Collected data
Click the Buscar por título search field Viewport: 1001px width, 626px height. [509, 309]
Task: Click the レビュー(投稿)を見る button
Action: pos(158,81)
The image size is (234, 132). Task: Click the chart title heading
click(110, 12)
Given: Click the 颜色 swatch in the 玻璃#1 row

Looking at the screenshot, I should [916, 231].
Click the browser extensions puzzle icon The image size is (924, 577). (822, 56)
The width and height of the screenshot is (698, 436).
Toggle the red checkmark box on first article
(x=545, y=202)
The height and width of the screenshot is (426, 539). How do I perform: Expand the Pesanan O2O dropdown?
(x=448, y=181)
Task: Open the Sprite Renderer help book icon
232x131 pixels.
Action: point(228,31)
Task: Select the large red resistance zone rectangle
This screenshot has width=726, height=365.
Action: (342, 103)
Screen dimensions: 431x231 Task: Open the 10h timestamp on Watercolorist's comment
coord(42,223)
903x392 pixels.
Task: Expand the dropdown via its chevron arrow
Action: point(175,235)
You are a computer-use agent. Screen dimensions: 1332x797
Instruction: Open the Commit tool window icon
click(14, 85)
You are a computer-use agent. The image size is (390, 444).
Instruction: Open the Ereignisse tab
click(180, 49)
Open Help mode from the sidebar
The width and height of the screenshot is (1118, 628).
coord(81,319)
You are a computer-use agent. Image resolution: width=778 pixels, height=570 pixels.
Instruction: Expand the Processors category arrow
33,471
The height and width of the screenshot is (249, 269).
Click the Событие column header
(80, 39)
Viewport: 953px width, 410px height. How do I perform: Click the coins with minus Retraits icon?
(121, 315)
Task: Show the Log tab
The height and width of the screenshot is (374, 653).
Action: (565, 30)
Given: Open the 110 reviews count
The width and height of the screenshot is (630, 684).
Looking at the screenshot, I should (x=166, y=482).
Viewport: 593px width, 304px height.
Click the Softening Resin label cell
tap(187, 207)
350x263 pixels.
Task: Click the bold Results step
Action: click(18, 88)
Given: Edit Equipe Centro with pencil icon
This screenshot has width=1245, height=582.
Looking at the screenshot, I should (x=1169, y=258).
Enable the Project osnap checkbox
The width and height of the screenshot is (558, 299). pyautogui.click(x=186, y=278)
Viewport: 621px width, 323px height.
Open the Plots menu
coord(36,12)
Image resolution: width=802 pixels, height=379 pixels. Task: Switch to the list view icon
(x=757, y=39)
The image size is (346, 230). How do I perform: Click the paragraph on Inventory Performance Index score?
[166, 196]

* Exercise prompt *
Find the string "computer" in the data. Report each line it appears in.

* Exercise result *
You are a computer-use agent. Screen dimensions: 1332x797
You are a computer-use agent. The image size is (390, 444).
You are a computer-use agent. Image resolution: width=778 pixels, height=570 pixels.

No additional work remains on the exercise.